Prompt:
Restate word for word the part of the records that opens with the line containing "Task: Open the 成员(28) members list" and runs through the end of the records.

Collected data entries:
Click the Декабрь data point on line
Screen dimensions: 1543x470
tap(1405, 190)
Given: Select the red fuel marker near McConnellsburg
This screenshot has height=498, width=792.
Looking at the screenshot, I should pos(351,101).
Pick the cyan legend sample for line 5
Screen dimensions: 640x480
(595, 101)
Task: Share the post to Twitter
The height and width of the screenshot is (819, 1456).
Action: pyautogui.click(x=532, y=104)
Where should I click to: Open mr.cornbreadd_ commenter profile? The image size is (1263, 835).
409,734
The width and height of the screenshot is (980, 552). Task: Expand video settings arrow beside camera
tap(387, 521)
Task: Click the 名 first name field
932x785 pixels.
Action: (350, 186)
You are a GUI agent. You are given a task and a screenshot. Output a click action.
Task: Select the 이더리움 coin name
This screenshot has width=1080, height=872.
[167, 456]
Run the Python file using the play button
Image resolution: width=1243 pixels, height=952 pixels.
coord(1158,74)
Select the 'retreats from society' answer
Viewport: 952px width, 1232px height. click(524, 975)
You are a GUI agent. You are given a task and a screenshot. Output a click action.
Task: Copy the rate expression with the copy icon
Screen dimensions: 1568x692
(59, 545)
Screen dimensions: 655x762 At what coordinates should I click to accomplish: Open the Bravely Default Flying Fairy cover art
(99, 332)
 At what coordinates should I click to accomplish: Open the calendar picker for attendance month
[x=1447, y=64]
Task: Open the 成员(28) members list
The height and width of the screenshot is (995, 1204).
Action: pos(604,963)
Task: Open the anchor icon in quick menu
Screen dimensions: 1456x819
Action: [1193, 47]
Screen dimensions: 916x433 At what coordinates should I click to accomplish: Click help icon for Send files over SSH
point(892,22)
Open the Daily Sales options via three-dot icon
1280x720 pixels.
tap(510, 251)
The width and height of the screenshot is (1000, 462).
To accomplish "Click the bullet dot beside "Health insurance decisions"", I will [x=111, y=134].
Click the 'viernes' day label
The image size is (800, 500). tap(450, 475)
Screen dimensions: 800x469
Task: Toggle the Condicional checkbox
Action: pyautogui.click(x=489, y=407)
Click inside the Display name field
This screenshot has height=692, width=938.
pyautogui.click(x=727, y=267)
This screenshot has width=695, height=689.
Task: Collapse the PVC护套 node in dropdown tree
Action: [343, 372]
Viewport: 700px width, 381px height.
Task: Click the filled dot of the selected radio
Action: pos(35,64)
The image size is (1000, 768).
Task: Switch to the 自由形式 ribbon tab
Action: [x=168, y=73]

Finished exercise:
Task: Open the 成员(28) members list
The height and width of the screenshot is (995, 1204).
Action: pos(604,963)
Task: Open the anchor icon in quick menu
Screen dimensions: 1456x819
Action: [1193, 47]
Screen dimensions: 916x433 At what coordinates should I click to accomplish: Click help icon for Send files over SSH
point(892,22)
Open the Daily Sales options via three-dot icon
1280x720 pixels.
tap(510, 251)
The width and height of the screenshot is (1000, 462).
To accomplish "Click the bullet dot beside "Health insurance decisions"", I will [x=111, y=134].
Click the 'viernes' day label
The image size is (800, 500). tap(450, 475)
Screen dimensions: 800x469
Task: Toggle the Condicional checkbox
Action: pyautogui.click(x=489, y=407)
Click inside the Display name field
This screenshot has height=692, width=938.
pyautogui.click(x=727, y=267)
This screenshot has width=695, height=689.
Task: Collapse the PVC护套 node in dropdown tree
Action: [343, 372]
Viewport: 700px width, 381px height.
Task: Click the filled dot of the selected radio
Action: pos(35,64)
The image size is (1000, 768).
Task: Switch to the 自由形式 ribbon tab
Action: [x=168, y=73]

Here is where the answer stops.